Anyway, I’m guessing that the FBI has access to this software.

Not so the White House, it appears.

When it comes to putting together documents that are in bits and pieces, they have it done the old fashioned way: by hand.

They’re not, however, dealing with files that were shredded in an actual shredding machine. No, they’re piecing together documents that were shredded into bits and pieces the old fashioned way: by hand. And these documents were shredded into bits and pieces by the tiny HUGE hands of the man who currently occupies the Oval Office.

Seems that there’s been more to the president’s day-to-day than just tweeting and “Executive Time.” He’s spending some of his valuable time tearing up “documents he is legally required to preserve has concerned White House aides.”

Two of the fellows charged with reconstructing - records management analysts making over $60K a piece – were Solomon Lartey and Reginald Young. They used to do more high-level archiving work. But once Trump blew into town, Lartey and Young, along with a number of colleagues, were tasked with taping the president’s papers back together again. That is, until they were laid off this spring – no notice, just frog marched out the door with no explanation, other than that they “serve at the president’s pleasure.” And his nibs was no longer pleased. Or maybe they just needed to make room for some lower-end members of the kakistocracy and found all these career record managers in their way.
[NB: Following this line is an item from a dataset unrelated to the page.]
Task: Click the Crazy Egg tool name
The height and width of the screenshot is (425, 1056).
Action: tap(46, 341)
Or maybe it’s that the records management group decided to purchase the AI software and no longer needed actual record management analysts who are good a figuring out puzzles.

It’s not because Lartey and Young were leaking, by the way. Their story came out after the fact of their dismissals, and came about when they were being interviewed about what they felt to be their wrongful pink slips. When they were asked what their jobs entailed, they noted that their work had been somewhat downgraded from what it had been under previous administrations.
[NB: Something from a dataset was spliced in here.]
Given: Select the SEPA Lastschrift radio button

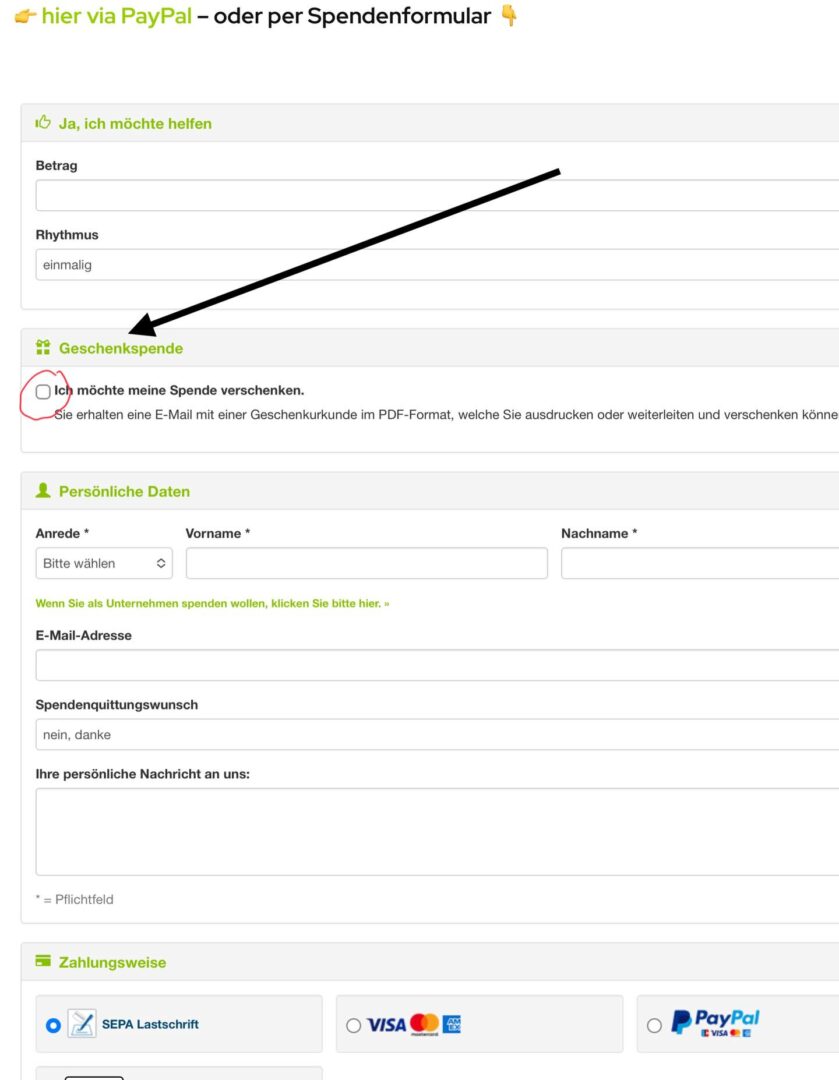Looking at the screenshot, I should 53,1025.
Armed with rolls of clear Scotch tape, Lartey and his colleagues would sift through large piles of shredded paper and put them back together, he said, “like a jigsaw puzzle.” Sometimes the papers would just be split down the middle, but other times they would be torn into pieces so small they looked like confetti.
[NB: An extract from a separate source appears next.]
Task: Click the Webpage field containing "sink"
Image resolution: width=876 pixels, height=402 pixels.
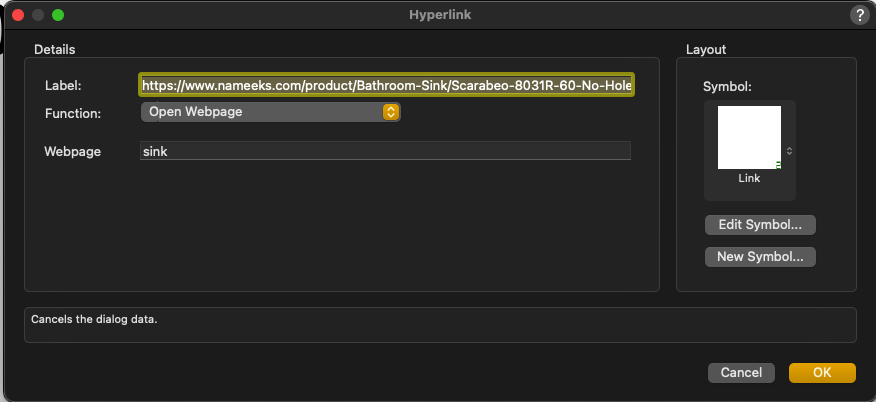Action: coord(385,151)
It was a painstaking process that was the result of a clash between legal requirements to preserve White House records and President Donald Trump’s odd and enduring habit of ripping up papers when he’s done with them — what some people described as his unofficial “filing system.”

Under the Presidential Records Act, the White House must preserve all memos, letters, emails and papers that the president touches, sending them to the National Archives for safekeeping as historical records.

But White House aides realized early on that they were unable to stop Trump from ripping up paper after he was done with it and throwing it in the trash or on the floor, according to people familiar with the practice. Instead, they chose to clean it up for him, in order to make sure that the president wasn’t violating the law. (Source: Politico)

Well, all thanks and praise to those White House aides who wanted “to make sure that the president wasn’t violating the law” in this case, but where are they when we really need them?

All this said – plus it being said that I would not want to touch anything that DJT had touched - I would probably be pretty good at the task of piecing together ripped up documents. As would my sisters.

We come by our logical minds and puzzle solving abilities naturally, as our mother was a big one for complex jigsaw puzzles and any sort of word puzzle – from regular old crossword puzzles to the tricky diagramless. My sisters and I are all crossworders, with Kath taking the cake for being able to do those British punning puzzles that I’m clueless with. My allegiance has mostly switched to Sudoku, but I still do an occasional crossword puzzle.

We also do jigsaw puzzles when we’re at Kath’s on the Cape. Here I believe Trish gets the “mother’s daughter” award. She’s both good and persistent.

So all three of us could be called upon, in case of a national emergency, to piece together the Trump confetti letters. But I think I speak for all three when I say that we’d only be willing to do so if the document in question were a confession or a resignation letter.